» EXERCISE BRIEF:
Count every line below that contains "screenshot", then state the total with no other output.

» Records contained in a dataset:
____________________

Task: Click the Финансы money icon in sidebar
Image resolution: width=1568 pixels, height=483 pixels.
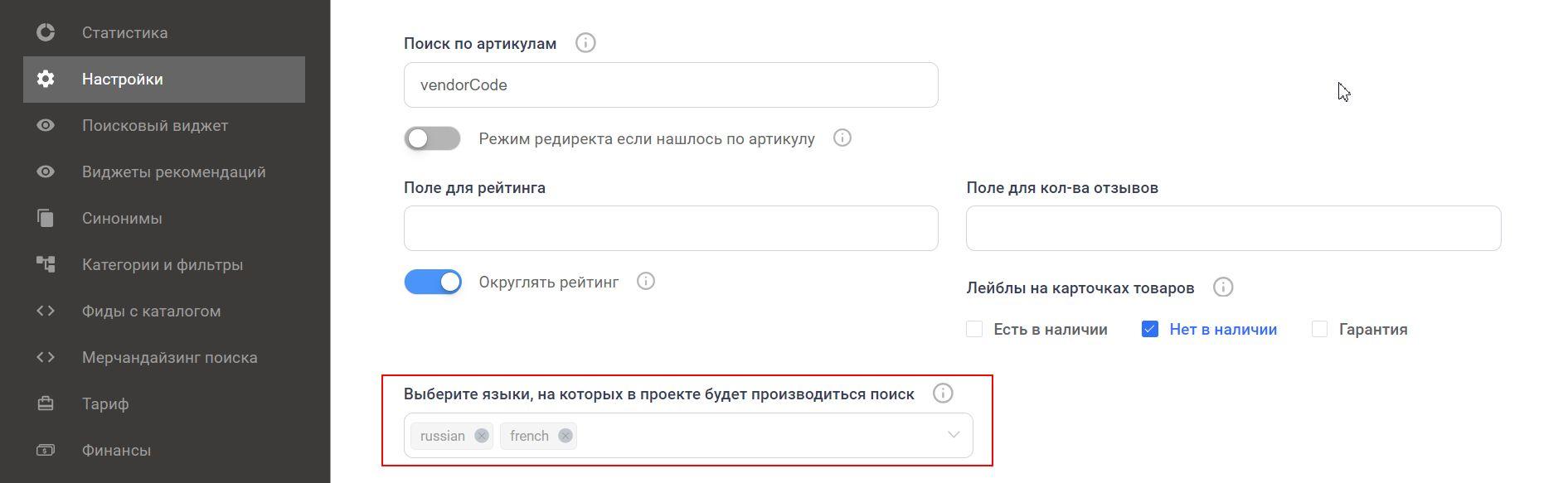Action: [46, 450]
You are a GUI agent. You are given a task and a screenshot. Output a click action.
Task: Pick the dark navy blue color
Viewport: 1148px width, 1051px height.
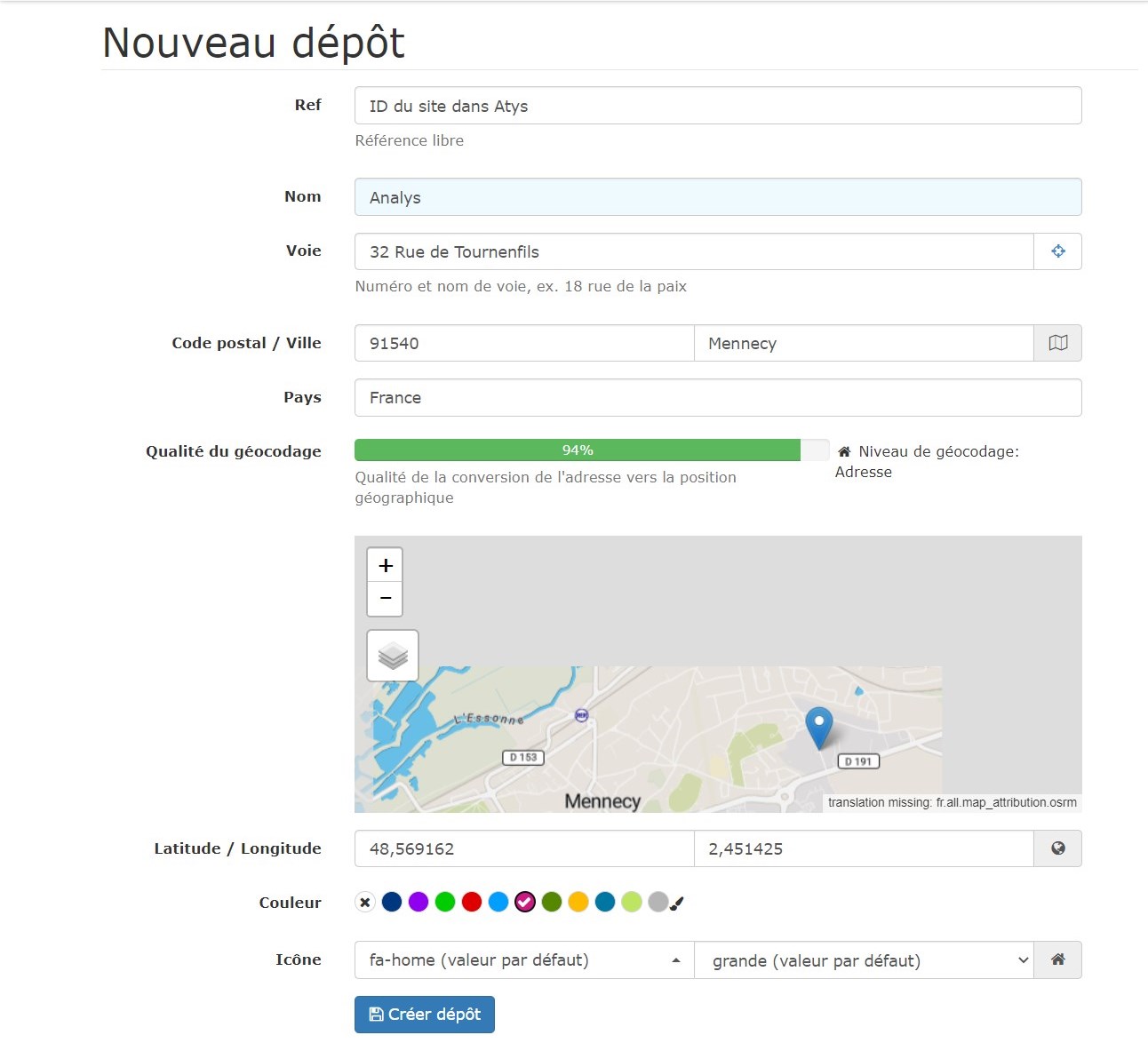tap(392, 903)
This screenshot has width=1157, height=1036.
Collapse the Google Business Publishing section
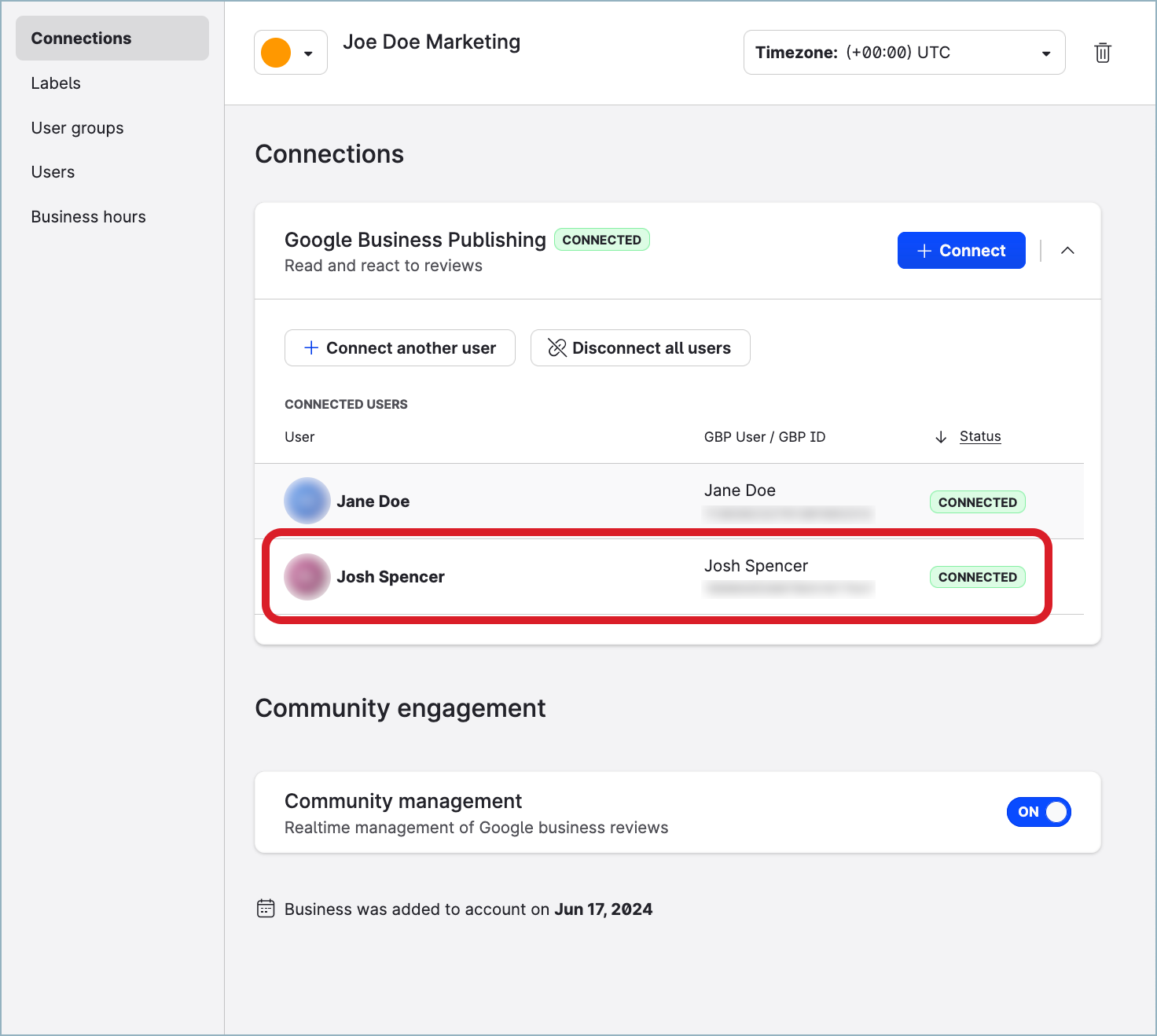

____________________

» RESPONSE AREA:
2